With all that said, today I’m taking a quick look at the new Samsung DV300F DualView SMART camera. This is a small compact camera that features dual LCD screens (one in the front and one in the back), Wi-Fi connectivity, HD video recording, and a 5x optical zoom paired with a 16-megapixel sensor. I’ll get more into the specs and usage of the camera in the full review post. In the meantime, this is a hands-on preview based on my initial impressions of the bodies look and feel.
Body & Design
First of all, the Samsung FV300F looks like pretty much every other sub-compact camera out there. The only thing that really separates it from other cameras is its huge SAMSUNG logo embossed right on the front of the camera. It has a pretty standard camera layout when seen from the front. Most of the front is flat except for a tiny lip on the left that acts as a hand grip and the rim around the lens protrudes a tiny bit. The lens is located prominently on the right of the camera but where most cameras might have their flash unit to the upper right of the camera, the FV300F puts it just left of the lens. I was a bit worried about maybe having a finger block this, but it’s high up enough where it won’t. A tiny bit right of the flash is the AF-assist light. In the big open space below the flash is where the front facing LCD resides. It’s hidden quite well and you don’t even notice it until you turn it on.
Rotating the DV300F clockwise to the side, you’ll notice that there is nothing here except for the words “16.1 MEGA PIXELS” printed on the side.
Moving to the rear of the camera, you’ll see a familiar layout as most compact cameras are laid out the same way, LCD on the left, buttons on the right. The LCD screen takes up a good portion of the rear and sits flush with the rear panel. The button layout is pretty standard for point-and-shoots. There is the familiar circle pad layout and nothing here really comes as a surprise.
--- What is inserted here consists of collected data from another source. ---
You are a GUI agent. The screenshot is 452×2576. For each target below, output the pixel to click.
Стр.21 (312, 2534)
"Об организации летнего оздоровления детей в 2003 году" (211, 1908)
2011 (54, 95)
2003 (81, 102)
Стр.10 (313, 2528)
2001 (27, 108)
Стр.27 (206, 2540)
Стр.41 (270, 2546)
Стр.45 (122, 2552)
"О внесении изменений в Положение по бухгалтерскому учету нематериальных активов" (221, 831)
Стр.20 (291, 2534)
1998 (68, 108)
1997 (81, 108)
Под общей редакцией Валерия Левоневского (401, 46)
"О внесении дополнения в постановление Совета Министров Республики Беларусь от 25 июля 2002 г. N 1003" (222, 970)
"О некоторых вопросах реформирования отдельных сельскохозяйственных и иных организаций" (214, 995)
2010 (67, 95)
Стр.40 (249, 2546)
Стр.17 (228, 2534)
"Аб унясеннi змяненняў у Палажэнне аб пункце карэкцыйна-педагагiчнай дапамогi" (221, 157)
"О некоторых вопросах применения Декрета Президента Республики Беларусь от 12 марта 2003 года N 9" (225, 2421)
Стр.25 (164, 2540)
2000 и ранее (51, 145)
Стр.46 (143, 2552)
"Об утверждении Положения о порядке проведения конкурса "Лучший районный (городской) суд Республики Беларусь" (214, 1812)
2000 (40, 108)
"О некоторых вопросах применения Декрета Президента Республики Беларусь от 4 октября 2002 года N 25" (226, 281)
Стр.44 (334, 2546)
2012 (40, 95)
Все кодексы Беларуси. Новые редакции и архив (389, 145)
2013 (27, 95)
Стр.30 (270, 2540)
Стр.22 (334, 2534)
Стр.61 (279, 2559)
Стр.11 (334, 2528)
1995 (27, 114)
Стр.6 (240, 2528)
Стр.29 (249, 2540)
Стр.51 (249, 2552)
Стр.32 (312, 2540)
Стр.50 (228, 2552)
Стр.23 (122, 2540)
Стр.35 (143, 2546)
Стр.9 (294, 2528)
What I do see missing here however is any sort of thumb rest which is usually located in the upper right and the DV300F also does not include a dedicated movie record button like most cameras do these days. That means if you want to shoot a quick video, you have to go through the menu first to select that mode. Overall, a simple layout that makes it easy to use for most people.
Rotating the camera clockwise again, you’ll see that this side of the camera isn’t as bare as the other side. Here you’ll find the door that leads to a single port which is a combination USB/Recharge/AV. Above the door, you’ll find a protruding wrist strap eyelet. Some cameras have them flush with the body, but I find that those are hard to get the wrist strap installed on. This method makes it much easier.
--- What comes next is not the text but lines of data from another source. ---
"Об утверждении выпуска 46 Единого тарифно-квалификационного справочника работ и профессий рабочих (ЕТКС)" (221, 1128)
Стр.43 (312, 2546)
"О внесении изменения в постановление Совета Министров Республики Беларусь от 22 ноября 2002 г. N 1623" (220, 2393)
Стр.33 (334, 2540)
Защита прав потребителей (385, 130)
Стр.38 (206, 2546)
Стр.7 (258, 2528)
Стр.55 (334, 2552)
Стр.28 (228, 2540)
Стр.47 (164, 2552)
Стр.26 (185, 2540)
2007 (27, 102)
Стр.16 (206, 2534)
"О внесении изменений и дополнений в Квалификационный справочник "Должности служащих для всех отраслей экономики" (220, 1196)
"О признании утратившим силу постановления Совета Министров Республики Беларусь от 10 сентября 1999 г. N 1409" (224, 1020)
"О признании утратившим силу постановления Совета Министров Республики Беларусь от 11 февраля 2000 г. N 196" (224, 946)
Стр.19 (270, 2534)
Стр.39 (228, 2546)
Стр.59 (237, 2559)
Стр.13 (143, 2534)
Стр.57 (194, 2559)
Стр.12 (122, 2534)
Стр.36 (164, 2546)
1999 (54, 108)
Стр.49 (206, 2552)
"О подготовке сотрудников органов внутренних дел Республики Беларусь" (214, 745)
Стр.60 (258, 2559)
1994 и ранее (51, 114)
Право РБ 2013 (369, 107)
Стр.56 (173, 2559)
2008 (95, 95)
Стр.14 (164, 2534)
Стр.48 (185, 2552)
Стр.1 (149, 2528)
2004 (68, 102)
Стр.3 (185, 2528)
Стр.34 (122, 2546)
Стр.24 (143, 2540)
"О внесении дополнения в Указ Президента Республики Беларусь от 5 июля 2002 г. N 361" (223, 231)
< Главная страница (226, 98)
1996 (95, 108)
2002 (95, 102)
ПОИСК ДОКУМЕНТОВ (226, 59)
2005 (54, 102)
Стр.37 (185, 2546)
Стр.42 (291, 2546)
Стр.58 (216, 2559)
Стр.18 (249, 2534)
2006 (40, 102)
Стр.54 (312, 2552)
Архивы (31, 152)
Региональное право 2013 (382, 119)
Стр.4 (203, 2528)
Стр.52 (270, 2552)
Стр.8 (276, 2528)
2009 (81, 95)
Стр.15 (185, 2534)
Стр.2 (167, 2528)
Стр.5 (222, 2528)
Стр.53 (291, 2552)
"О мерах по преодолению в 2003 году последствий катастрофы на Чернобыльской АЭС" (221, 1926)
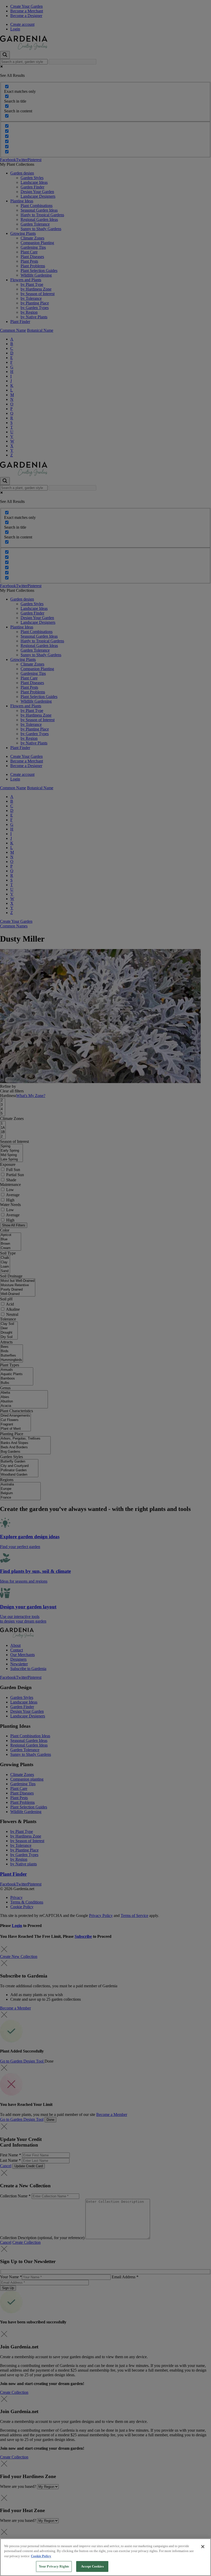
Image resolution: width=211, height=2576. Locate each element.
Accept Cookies (92, 2566)
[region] (105, 2557)
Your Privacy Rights (54, 2566)
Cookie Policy (41, 2556)
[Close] (202, 2546)
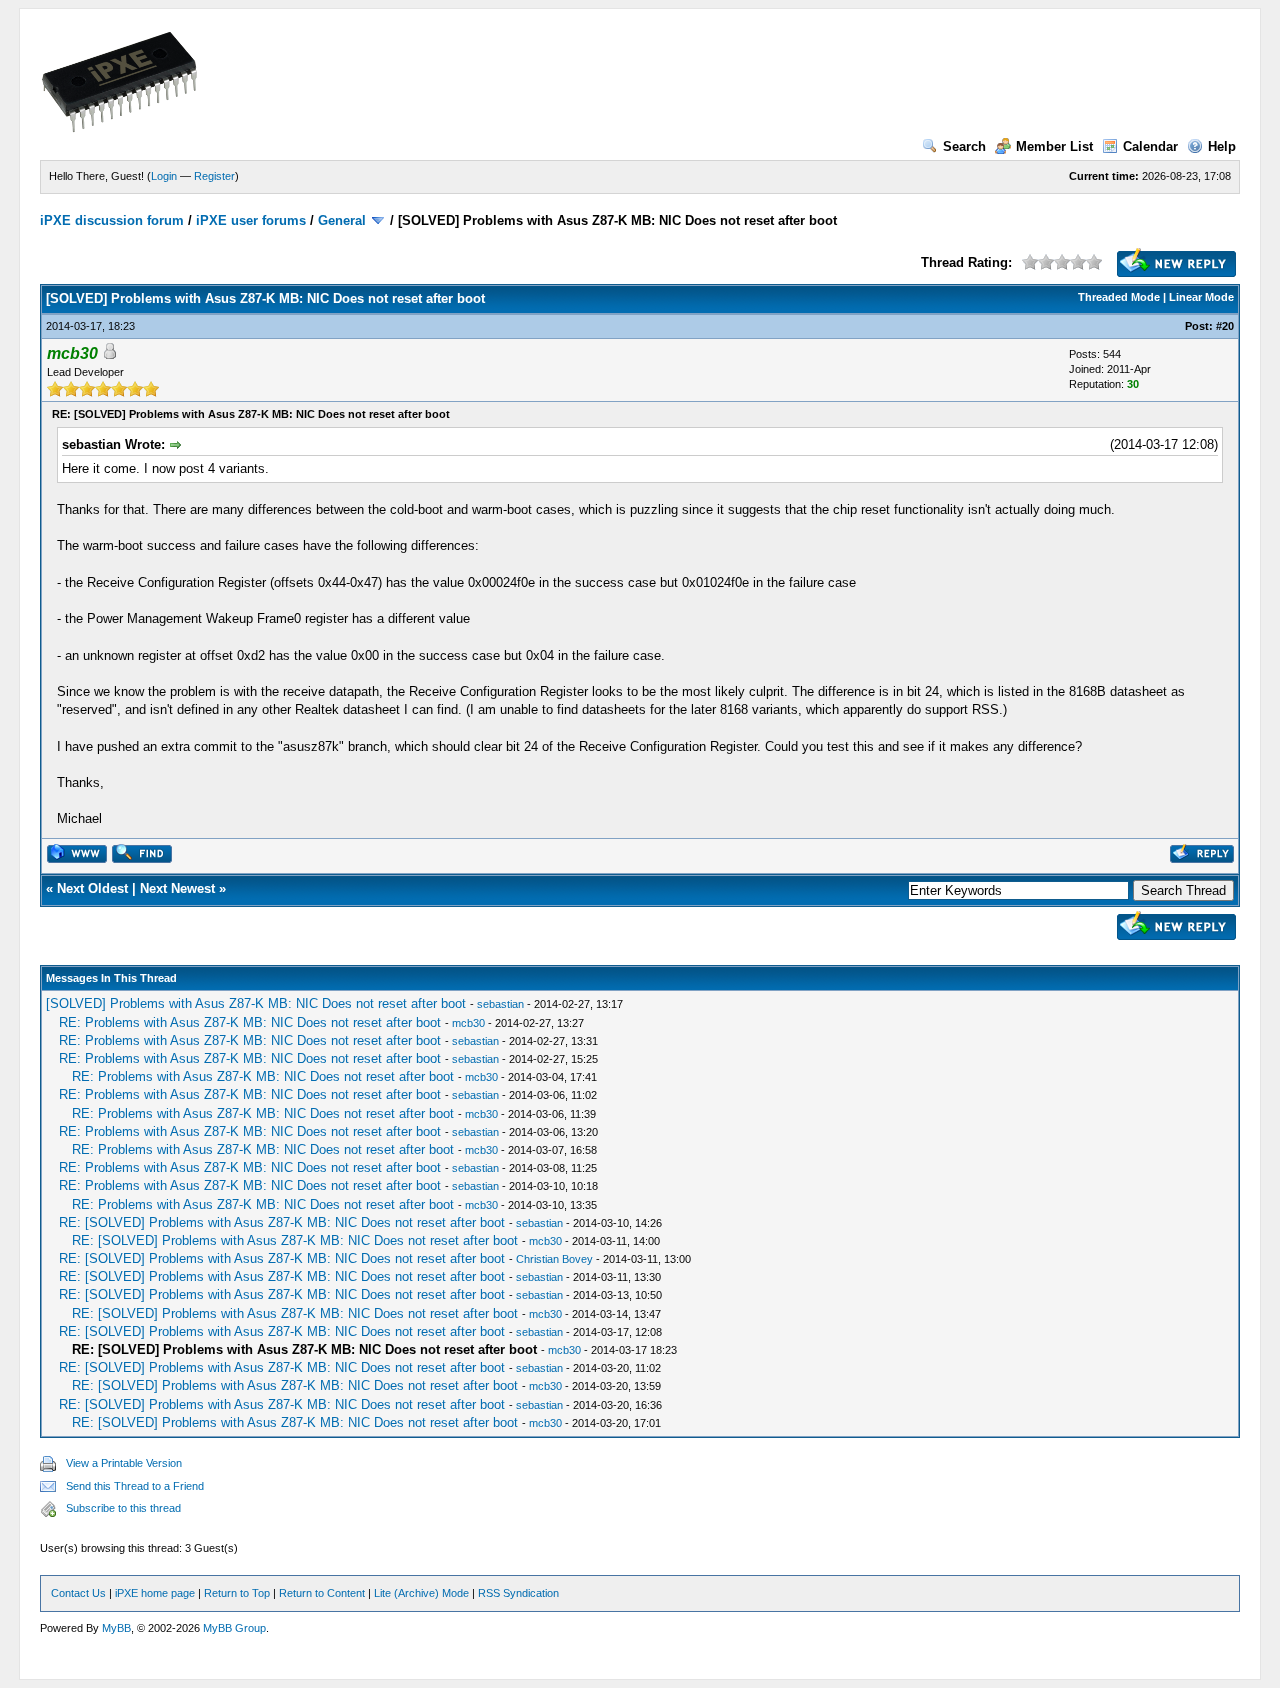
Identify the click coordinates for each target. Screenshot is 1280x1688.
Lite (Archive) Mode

Looking at the top of the camera, you’ll find very little buttons up here too. Basically you’ll find the standard shutter release button which is surrounded by the zoom toggle. Again, very familiar to those who you point-and-shoots. To the left of that, you’ll find the power button that sits just flush of the top plate. This makes it less likely to be accidentally pressed when in your pocket or in a bag. Just to the left of the power button is a little mic hole. Sitting right above where the lens is is the F.LCD button which will activate the front LCD screen for self portraits.
The bottom of the camera sits another door for the battery and memory card. Seems standard here until you open up the door. What is surprising here is that Samsung chose to use Micro SD format here to save space. This is actually the first camera I’ve come across that uses this. I suggest picking yourself up a 8gb Micro SD card or higher so that you will not need to ever remove it. These cards are very small and easily lost so it’s better if you never need to swap them out. The only other thing at the bottom of the camera is the tripod mount which is located very closely to the battery door.
The DV300F is a very handsome camera. It’s very minimalistic design and smooth body make it look and feel good in your hands and slides easily in and out of your pocket. I really like how Samsung integrated the front LCD viewscreen where it is hidden underneath the face of the camera. This gives the camera a very clean look up front and also makes good use of what otherwise would be a wasted area of space. Quality wise, the DV300F feels pretty solid but also very lightweight. It’s also pretty thin for a camera which again helps with it being highly pocketable.
I haven’t had a chance to shoot with it yet, but hopefully the images are pretty decent and shooting will be as simple as the other Samsung cameras I’ve looked at in the past. I’m looking forward to trying out the front LCD setup as it’s one of the main features so we’ll see how that works out in the main review later.